The Oklahoman

Labeling bill tops lawmakers’ medical marijuana plan

- BY MEG WINGERTER Staff Writer mwingerter@oklahoman.com

The Oklahoma Legislatur­e’s top two voices on medical marijuana are hoping to quickly pass testing rules this session before moving on to more controvers­ial issues.

Sen. Greg McCortney, R-Ada, who co-chaired a medical marijuana working group that met ahead of the session, said testing and labeling will be the first priority because the state doesn’t have a framework for making sure smokable marijuana isn’t contaminat­ed.

“We cannot guarantee the safety of the products being sold in Oklahoma, and well, that is obviously not a good thing,” he said.

Oklahoma voters overwhelmi­ngly approved State Question 788 in June to allow for medical marijuana in the state, and pot is being grown and sold. Lawmakers and regulatory agencies still must write rules governing many aspects of the new industry. The legislativ­e session begins Feb. 4.

Rep. Jon Echols, R-Oklahoma City, is the House majority leader and working group co-chair. He said the group has recommende­d requiring marijuana businesses to test for all cannabinoi­ds and terpenes — two types of chemicals in the plant — and to label their concentrat­ions.

Most states with medical marijuana laws only require testing for tetrahydro­cannabinol (THC), the chemical that produces a “high,” and cannabidio­l (CBD), a chemical that is being studied for medical uses, Echols said.

The working group wanted to submit those recommenda­tions to the state Board of Health, but the state attorney general’s office determined the board could only regulate marijuana edibles, not smokable forms of the drug, Echols said. The Board of Health passed rules regulating edibles in December.

Jed Green, political director of the medical marijuana trade group New Health Solutions Oklahoma, said he hopes lawmakers will focus on testing for contaminan­ts that could threaten public health, like heavy metals and pesticides. It might not be possible to list all of the substances in marijuana on labels for small products, he said, and the medical implicatio­ns aren’t clear for most chemicals.

“There are literally hundreds of terpenes,” he said.

‘Unity bill’ may need work

The next step after setting testing rules likely will be to pass parts of a 300-page “unity bill” the medical marijuana supporters proposed to regulate the market. The unity bill would offer a basic framework to implement State Question 788 as written before lawmakers consider changes to it, McCortney said. The changes could be more contentiou­s, because of the broad variety of viewpoints about what should be done, he said.

“Personally, I would love for us to come in the first week of session and pass the unity bill so we can put it on the governor’s desk and have

the rest of the session to make changes,” he said. “There’s a lot of things that (State Question) 788 didn’t discuss that we’re not going to include in the unity bill, but where there’s broad consensus that something needs to be done.”

New Health participat­ed in writing the unity bill, but some parts will have to be scrapped, Green said. For example, the bill would have limited the number of business licenses that would be issued and restricted the size of growers’ operations, but it wouldn’t be fair to impose those conditions retroactiv­ely on existing businesses, he said.
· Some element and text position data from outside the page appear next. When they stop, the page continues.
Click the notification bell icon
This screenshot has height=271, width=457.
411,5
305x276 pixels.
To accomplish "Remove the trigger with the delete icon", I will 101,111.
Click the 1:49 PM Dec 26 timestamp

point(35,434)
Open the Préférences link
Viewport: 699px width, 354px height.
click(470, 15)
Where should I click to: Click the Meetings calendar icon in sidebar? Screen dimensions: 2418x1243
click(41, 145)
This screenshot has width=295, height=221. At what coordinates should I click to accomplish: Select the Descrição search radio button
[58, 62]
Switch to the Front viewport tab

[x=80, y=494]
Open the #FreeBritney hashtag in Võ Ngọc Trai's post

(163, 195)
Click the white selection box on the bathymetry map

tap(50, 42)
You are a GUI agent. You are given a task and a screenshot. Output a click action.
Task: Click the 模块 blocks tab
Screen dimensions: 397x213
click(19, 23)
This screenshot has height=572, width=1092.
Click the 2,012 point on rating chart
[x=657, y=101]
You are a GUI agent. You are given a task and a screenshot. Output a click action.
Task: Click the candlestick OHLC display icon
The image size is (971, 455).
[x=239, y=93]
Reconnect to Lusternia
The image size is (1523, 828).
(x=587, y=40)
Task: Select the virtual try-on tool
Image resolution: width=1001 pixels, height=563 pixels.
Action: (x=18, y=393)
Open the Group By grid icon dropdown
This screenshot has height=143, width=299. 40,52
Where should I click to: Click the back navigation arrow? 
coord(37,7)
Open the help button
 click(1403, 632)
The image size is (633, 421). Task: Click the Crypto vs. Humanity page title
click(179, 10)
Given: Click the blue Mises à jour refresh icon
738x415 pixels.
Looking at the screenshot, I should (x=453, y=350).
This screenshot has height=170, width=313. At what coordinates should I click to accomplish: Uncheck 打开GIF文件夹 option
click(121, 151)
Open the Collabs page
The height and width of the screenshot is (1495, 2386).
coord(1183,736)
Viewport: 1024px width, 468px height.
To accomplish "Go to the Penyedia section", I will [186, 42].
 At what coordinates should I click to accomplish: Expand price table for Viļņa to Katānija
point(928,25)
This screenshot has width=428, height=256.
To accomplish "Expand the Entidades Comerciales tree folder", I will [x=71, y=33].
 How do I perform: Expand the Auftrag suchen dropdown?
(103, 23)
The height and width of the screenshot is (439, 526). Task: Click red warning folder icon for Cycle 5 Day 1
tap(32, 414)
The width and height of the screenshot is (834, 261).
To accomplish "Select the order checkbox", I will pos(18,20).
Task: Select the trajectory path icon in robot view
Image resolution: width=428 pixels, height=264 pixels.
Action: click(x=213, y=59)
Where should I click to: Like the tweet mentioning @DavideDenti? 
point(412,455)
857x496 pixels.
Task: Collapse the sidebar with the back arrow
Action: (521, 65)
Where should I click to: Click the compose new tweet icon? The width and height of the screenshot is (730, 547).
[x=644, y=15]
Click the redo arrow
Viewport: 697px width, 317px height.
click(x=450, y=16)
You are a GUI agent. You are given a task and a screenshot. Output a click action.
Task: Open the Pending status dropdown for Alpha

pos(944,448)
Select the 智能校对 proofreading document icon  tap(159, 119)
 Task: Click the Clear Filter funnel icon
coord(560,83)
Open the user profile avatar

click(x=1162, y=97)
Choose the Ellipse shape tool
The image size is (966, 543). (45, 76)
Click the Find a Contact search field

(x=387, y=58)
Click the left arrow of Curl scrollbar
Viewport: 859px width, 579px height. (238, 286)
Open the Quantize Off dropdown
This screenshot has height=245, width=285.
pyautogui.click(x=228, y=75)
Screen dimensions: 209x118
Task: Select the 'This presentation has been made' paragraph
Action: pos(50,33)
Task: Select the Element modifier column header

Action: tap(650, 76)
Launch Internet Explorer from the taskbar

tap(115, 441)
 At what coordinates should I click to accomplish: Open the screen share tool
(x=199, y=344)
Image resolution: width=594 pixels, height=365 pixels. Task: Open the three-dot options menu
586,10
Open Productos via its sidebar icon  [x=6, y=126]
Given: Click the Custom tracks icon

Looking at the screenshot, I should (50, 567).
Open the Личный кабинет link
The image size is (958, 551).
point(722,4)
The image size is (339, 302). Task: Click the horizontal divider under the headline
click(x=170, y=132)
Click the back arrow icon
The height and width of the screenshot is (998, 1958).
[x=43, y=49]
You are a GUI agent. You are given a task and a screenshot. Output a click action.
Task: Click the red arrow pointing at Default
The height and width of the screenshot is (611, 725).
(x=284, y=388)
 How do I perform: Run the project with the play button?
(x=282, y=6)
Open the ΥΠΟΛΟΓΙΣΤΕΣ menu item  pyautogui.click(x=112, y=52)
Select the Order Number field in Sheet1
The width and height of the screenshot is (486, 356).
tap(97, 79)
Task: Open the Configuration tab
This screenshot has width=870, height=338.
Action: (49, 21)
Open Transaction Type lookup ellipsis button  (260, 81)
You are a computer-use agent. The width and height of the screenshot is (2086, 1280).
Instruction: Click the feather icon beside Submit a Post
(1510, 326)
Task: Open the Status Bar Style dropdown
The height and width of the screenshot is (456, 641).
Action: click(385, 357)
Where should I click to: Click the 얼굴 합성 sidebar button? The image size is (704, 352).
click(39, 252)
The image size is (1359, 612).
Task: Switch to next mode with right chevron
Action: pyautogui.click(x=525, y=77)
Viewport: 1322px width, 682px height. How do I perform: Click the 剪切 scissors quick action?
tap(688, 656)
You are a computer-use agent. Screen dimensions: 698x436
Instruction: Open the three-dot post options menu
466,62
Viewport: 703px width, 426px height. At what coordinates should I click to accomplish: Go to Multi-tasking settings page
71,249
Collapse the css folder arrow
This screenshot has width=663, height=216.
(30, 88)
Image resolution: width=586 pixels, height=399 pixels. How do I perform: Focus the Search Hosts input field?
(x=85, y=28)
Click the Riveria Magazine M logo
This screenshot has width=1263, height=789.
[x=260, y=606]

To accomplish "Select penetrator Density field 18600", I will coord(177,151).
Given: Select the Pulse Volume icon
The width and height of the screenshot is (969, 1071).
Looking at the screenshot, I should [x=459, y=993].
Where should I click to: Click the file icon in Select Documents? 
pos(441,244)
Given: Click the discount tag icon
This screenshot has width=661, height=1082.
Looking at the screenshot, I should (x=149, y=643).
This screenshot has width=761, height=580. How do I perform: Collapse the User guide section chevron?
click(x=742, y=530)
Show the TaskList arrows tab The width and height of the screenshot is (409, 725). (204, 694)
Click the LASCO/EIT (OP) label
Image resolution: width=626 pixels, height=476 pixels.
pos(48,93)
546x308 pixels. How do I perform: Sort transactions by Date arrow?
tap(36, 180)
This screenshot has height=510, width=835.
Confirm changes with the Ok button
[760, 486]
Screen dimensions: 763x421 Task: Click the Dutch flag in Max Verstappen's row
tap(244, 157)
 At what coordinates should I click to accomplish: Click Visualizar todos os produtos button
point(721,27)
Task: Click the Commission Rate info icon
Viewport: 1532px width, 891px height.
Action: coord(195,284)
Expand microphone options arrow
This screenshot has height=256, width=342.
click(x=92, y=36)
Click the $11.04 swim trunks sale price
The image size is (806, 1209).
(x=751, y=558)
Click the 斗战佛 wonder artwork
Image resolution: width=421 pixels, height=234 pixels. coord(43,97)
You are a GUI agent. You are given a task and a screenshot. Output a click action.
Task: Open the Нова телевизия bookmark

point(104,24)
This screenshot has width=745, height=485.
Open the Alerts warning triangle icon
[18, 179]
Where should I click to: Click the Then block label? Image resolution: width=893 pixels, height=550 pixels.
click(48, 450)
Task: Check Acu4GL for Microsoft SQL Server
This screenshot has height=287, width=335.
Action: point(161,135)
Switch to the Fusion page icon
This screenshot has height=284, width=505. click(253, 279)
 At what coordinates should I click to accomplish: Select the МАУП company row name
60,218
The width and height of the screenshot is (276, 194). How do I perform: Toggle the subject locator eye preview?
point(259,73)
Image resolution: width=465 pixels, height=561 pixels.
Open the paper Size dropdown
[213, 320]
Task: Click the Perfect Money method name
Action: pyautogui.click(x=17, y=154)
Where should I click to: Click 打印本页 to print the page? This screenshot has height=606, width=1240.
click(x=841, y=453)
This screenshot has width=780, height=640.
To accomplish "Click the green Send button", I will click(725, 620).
Other priorities could include funding for the Oklahoma Medical Marijuana Authority to hire more inspectors, setting up a seed-to-sale tracking system and clarifying employers’ responsibi­lities if workers who use medical marijuana are injured on the job, Echols said.

During the interim meetings, Echols said he would offer a bill directing state law enforcemen­t officers not to enforce the federal prohibitio­n on possessing guns and marijuana. Federal agents could still enforce that law themselves, though they haven’t in other states that legalized medical marijuana.

“That’s protection for state law enforcemen­t too, because they don’t want to confiscate guns,” Echols said.

The biggest issue for pro-marijuana interests may be convincing lawmakers to treat cannabis not as a dangerous narcotic, but as a potential commodity crop, Green said. The Legislatur­e will have a significan­t number of new members, and it’s not clear how the majority feel about medical marijuana, he said.

“What we’re hoping is they see the writing on the wall, they see what we’ve done,” he said. “It’s astounding, just as these new businesses are getting off the ground, how many jobs they’re creating.”